Exercices ▸
a: Répondez aux questions suivantes à partir du texte sur l'association 193 :
(i) Quelle date l'association souhaite-t-elle voir devenir une date officielle de commémoration ?
(ii) Sur quels atolls les essais nucléaires ont-ils été réalisés ?
(iii) Combien d'adhérents l'association revendique-t-elle après trois mois d'existence ?
b: Recopiez le passage du texte sur l'association 193 qui commence par « Père Auguste se » et se termine par « 1966 et 1996. ».

Bloc de texte ▸
****
Père Auguste (à droite)
Père Auguste (à droite)
PAPEETE, le 13 janvier 2015. La nouvelle association 193 souhaite que l’État « demande pardon aux Polynésiens » pour les 193 essais nucléaires tirés en Polynésie. Elle réclame aussi que le 2 juillet 1966, jour du premier essai tiré depuis Moruroa, devienne une date officielle de commémoration.


Père Auguste se souvient avoir vu lorsqu'il était jeune un grand poster affiché dans un fare qui représentait un tir atmosphérique tiré en 1971 à Moruroa. « Les Polynésiens étaient fiers d'afficher ces essais nucléaires. Puis, on est passé à un moment, où il faut tout oublier. Non, il faut en parler », insiste Père Auguste. Celui-ci a créé il y a près de trois mois, l'association 193. Cent quatre-vingt-treize, c'est le nombre d'essais nucléaires (atmosphériques, de sécurité et souterrains) réalisés sur les atolls de Moruroa et Fangataufa entre 1966 et 1996.

Après trois mois d'existence, l'association revendique 425 adhérents et 1 016 pétitionnaires. Elle insiste : « Nous ne voulons pas faire concurrence aux associations qui existent déjà et qui font un bon travail comme Moruroa e Tatou », a mis en avant Père Auguste, président de l'association. « Nous nous situons plus sur un terrain moral ».
****
Enregistrements d'un jeu de données de pointage ▸
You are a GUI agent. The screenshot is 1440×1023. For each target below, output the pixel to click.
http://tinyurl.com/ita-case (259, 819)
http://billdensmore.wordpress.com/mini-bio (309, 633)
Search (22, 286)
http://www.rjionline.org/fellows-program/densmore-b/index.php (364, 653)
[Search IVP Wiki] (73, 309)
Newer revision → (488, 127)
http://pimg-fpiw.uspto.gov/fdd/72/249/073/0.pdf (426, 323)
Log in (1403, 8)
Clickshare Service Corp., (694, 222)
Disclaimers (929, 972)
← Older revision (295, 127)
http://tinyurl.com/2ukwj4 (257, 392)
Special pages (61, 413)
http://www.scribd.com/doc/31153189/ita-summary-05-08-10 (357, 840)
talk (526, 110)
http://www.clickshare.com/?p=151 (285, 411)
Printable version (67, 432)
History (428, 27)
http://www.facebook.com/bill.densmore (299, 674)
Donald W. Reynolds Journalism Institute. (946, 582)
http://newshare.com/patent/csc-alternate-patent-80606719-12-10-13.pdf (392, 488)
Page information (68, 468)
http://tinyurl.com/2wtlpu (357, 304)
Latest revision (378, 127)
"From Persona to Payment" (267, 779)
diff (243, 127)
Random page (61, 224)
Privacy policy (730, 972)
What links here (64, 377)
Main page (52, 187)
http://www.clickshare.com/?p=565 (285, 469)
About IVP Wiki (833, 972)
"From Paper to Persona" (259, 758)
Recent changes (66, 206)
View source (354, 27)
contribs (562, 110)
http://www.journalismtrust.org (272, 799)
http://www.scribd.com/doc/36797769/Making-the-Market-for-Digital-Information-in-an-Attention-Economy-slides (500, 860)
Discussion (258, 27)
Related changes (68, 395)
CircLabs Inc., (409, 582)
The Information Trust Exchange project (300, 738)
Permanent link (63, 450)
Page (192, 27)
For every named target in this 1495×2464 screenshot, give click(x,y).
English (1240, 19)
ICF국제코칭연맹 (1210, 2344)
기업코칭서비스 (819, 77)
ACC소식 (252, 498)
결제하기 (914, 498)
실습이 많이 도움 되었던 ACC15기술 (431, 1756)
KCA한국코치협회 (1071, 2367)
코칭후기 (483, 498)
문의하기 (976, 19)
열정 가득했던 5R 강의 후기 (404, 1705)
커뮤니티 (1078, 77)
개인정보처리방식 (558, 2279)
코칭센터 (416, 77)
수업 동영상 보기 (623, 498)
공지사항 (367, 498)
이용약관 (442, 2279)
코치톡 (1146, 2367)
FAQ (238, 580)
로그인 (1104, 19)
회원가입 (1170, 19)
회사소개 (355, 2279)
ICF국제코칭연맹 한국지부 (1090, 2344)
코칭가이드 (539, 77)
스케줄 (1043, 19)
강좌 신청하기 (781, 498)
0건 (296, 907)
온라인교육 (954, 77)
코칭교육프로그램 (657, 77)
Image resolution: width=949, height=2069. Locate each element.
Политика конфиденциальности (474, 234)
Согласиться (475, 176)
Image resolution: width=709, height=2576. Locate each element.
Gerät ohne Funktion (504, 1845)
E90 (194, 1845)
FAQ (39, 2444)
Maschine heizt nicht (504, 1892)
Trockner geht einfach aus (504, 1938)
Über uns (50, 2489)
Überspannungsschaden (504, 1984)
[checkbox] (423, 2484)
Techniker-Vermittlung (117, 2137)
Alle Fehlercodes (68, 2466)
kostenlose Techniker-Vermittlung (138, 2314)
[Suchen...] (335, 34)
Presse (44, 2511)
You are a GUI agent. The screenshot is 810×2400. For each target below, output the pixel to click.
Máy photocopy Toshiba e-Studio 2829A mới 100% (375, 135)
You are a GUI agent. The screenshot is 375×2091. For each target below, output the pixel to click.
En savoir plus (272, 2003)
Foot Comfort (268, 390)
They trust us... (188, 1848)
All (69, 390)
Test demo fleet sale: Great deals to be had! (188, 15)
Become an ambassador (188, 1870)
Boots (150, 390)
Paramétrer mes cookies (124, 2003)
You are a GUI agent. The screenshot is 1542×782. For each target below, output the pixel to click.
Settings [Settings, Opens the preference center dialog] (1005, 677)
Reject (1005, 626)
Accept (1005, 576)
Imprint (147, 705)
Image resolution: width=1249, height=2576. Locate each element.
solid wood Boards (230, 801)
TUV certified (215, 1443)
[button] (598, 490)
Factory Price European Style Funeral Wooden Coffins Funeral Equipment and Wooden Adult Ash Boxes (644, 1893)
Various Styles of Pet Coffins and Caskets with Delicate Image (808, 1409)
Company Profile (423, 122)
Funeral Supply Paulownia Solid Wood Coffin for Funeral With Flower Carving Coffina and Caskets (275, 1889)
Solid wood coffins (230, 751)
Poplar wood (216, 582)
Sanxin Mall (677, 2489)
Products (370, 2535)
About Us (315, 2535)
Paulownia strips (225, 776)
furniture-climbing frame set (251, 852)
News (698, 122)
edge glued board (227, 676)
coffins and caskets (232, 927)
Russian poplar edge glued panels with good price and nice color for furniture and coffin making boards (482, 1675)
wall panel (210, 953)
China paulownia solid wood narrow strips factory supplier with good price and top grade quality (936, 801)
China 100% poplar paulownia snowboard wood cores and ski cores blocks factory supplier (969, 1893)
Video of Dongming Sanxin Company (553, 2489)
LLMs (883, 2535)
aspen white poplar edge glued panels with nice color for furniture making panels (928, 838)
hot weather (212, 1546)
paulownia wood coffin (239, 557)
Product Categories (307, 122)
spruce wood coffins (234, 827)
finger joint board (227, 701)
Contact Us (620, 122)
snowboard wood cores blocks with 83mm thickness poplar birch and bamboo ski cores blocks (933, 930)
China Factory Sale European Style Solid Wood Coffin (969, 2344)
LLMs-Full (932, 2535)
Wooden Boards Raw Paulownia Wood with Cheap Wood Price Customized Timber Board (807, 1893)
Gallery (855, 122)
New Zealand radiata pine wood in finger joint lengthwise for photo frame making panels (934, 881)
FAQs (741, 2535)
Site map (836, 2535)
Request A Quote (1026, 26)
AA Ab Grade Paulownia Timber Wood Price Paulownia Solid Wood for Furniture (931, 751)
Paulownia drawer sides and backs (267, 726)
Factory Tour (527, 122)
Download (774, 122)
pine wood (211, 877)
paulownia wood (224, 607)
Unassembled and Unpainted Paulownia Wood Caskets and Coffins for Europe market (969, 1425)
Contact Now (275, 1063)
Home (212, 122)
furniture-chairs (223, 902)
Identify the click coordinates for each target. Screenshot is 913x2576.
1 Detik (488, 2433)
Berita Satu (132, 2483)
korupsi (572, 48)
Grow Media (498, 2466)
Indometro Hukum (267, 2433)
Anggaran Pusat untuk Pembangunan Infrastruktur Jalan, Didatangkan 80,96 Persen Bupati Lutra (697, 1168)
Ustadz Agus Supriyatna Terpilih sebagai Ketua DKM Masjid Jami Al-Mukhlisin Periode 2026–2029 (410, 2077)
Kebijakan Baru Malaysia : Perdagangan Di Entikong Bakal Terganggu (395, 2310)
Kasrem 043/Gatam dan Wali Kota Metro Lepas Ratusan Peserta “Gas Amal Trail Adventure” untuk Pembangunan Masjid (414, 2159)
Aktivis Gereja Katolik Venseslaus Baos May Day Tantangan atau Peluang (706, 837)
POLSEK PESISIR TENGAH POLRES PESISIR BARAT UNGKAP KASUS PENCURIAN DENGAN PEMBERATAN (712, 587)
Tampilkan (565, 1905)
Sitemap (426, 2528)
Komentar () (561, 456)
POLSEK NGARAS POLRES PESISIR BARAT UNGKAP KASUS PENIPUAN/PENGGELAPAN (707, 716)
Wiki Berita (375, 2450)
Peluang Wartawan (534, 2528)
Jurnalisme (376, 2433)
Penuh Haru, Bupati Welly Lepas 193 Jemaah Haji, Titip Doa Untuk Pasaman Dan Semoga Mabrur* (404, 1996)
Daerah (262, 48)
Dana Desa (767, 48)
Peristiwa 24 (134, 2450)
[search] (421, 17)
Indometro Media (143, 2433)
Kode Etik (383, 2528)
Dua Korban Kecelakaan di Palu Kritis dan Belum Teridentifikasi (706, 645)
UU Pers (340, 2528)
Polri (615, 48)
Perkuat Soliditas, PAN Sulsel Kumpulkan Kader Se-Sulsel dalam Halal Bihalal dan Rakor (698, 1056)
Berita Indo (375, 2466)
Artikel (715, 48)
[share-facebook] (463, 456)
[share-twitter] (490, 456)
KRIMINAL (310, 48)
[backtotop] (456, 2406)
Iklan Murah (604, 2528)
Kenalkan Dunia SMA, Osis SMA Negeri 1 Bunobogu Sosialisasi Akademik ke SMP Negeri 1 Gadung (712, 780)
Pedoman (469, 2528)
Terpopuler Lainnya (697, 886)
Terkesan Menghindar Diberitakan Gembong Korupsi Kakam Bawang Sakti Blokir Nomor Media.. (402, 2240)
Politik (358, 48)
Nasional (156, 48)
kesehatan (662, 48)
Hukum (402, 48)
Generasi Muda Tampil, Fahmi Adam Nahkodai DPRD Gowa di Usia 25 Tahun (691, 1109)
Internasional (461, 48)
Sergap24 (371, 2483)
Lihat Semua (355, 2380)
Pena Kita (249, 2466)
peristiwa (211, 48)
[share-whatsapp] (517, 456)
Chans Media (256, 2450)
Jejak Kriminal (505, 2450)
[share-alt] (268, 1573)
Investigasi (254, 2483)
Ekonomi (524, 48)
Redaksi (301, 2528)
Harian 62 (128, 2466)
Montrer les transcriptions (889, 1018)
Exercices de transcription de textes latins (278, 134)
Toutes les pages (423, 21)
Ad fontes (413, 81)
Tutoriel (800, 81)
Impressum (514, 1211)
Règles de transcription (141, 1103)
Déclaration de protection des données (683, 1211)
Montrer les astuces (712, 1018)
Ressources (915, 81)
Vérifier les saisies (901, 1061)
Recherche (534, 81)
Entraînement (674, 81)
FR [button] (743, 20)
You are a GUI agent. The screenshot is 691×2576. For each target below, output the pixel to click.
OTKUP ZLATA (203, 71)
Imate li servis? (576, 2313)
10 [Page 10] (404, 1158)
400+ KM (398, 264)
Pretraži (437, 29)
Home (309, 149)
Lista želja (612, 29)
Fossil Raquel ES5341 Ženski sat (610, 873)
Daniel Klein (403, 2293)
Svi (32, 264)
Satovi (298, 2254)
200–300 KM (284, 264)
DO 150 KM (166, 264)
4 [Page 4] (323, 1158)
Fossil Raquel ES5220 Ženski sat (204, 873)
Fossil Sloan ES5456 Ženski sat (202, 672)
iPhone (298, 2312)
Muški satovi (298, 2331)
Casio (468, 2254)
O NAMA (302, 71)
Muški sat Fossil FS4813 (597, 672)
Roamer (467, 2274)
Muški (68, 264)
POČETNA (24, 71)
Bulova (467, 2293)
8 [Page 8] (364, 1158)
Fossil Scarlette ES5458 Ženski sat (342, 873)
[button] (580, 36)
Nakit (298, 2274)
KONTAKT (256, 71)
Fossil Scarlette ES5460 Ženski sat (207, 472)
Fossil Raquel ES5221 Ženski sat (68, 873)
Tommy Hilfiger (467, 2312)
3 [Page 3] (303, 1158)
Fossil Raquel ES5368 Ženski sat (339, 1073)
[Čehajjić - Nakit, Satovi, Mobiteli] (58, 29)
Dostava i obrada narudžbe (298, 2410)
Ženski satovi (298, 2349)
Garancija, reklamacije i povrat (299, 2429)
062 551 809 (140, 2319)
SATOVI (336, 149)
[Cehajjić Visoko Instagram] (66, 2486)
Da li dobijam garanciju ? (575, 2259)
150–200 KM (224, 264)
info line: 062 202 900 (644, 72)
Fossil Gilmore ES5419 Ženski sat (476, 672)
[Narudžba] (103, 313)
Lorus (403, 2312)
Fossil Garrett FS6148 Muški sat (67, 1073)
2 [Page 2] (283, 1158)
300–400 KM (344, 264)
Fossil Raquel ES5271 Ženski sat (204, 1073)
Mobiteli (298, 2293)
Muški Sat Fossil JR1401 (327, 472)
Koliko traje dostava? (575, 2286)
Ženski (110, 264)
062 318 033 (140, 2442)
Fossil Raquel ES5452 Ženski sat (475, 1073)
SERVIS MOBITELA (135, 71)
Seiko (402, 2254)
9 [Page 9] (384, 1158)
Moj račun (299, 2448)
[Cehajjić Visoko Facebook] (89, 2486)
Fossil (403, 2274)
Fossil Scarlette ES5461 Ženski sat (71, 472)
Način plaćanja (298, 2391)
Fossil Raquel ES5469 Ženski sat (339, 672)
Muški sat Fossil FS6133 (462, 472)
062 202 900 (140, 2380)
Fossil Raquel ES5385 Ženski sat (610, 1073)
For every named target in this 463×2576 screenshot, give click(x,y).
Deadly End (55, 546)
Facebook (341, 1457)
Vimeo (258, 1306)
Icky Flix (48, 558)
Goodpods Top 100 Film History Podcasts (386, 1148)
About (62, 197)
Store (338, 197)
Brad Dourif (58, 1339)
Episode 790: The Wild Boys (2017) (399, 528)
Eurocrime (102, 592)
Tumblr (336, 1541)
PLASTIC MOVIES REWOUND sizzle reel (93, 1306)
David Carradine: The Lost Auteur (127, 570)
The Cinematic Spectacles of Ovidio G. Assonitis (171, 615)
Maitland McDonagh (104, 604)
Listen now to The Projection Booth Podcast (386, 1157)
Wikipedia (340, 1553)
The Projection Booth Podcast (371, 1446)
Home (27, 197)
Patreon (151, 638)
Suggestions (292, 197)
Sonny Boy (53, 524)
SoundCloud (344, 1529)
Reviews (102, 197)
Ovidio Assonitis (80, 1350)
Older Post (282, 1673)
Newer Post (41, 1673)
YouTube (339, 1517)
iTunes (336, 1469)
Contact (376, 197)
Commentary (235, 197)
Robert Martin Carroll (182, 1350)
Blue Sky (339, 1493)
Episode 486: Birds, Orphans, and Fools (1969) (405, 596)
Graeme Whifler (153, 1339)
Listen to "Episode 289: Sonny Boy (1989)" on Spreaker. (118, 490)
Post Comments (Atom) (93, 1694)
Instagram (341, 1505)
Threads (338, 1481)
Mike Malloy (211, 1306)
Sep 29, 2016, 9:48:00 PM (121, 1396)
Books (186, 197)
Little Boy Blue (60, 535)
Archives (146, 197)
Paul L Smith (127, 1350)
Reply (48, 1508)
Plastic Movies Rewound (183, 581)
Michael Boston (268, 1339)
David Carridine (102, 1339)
****
Corrigés ▸
a:
(i) Le 2 juillet 1966.
(ii) Sur les atolls de Moruroa et Fangataufa.
(iii) 425 adhérents.

b:
Père Auguste se souvient avoir vu lorsqu'il était jeune un grand poster affiché dans un fare qui représentait un tir atmosphérique tiré en 1971 à Moruroa. « Les Polynésiens étaient fiers d'afficher ces essais nucléaires. Puis, on est passé à un moment, où il faut tout oublier. Non, il faut en parler », insiste Père Auguste. Celui-ci a créé il y a près de trois mois, l'association 193. Cent quatre-vingt-treize, c'est le nombre d'essais nucléaires (atmosphériques, de sécurité et souterrains) réalisés sur les atolls de Moruroa et Fangataufa entre 1966 et 1996.